It is worth noting that the "Leishi" series only uses simple GPS/INS guidance, and does not use more precise terminal guidance, such as imaging 3D laser radar, millimeter wave radar, infrared imaging, etc. Used as a general-purpose ammunition, although GPS/INS munitions can be launched, their accuracy and ability to combat maneuvering targets are not as good as laser-guided bombs.

The current development of small-diameter bombs in the United States is complicated. The combination of terminal guidance and GPS/INS will eventually replace the laser-guided bombs that are currently important but increasingly difficult to survive. China has made advances in research on simple imaging laser radar since 2004. This laser using UHF continuous pulses The simple amplitude and phase synchronization to obtain the distance information of the CCD pixels to form a 3D image of the radar takes into account both imaging and radar, and the cost is similar to that of the ordinary imaging system, which has great potential.

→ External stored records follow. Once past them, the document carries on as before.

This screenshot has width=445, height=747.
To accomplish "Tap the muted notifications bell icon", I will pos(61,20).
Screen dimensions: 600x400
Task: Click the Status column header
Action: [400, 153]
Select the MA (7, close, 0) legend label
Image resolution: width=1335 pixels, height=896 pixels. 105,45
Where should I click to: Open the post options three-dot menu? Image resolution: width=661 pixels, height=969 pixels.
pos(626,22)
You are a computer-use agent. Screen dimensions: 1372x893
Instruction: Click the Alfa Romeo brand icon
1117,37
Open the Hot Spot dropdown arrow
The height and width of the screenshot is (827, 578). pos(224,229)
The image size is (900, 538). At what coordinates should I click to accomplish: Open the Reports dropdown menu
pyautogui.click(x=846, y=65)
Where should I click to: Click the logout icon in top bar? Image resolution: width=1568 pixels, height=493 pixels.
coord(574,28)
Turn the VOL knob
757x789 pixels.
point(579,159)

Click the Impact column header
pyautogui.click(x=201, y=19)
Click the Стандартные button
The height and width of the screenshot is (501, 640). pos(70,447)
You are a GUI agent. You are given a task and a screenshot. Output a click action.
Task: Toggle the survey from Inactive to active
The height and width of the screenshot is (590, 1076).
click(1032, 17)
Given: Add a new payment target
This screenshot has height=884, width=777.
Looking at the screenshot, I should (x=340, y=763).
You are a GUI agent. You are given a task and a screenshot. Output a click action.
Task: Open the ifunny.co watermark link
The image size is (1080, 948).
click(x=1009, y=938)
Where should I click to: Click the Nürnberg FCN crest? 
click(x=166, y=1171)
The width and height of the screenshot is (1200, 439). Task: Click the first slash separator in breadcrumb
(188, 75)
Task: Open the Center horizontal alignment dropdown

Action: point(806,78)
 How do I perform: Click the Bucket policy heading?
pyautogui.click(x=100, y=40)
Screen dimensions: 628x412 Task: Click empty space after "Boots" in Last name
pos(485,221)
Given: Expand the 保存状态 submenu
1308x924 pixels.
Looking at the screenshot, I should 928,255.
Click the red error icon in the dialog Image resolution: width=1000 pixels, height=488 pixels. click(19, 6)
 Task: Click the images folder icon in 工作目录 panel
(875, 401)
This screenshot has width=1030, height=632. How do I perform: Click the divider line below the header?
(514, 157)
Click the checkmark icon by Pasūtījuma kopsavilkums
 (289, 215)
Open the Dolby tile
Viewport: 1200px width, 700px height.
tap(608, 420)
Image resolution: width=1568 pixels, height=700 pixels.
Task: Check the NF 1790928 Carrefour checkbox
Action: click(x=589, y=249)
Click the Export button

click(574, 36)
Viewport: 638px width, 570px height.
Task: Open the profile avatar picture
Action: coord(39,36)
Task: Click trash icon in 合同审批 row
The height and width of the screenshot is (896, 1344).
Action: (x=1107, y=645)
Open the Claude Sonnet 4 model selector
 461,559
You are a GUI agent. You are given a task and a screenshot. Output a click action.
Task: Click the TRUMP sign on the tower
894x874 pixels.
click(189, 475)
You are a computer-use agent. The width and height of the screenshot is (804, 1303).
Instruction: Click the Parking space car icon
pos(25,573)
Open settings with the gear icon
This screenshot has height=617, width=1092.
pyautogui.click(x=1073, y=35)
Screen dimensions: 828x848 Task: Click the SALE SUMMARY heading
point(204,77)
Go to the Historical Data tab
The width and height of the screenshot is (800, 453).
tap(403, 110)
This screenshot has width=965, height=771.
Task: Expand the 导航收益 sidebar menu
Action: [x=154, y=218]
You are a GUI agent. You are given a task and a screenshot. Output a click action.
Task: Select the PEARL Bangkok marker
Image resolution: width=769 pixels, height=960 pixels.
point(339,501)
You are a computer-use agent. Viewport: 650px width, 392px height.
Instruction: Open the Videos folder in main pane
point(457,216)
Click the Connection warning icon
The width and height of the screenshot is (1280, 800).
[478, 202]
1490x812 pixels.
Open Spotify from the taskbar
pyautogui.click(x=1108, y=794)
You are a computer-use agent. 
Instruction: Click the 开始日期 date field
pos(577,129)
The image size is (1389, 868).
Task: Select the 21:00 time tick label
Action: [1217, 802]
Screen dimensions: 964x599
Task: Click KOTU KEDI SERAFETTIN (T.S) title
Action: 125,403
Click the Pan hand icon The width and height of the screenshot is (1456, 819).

It is believed that a simple cruise missile-type glide bomb that increases the longer range of the powertrain must also be planned. From the long-term plan of the United States, adding a rocket or turbojet engine with a small thrust can increase the range by 2-5 times, and the accuracy will not be greatly affected. The US glide bomb can increase the range gain by about 30% after adding a 40kg rocket engine. This engine is not specially designed. It has a short burning time and thrust. Inappropriate, the glide bomb has a high lift-to-drag ratio. It only needs 50 kg of thrust to maintain a speed of Mach 0.8. If the design is reasonable, a 40 kg rocket can provide such a large thrust of about 40 to 50. In seconds, it is possible to increase the range by about 30%. A 50-kilogram drone with a micro-turbojet engine assembly can provide more than 15 minutes of power, enough to fly more than 200 kilometers.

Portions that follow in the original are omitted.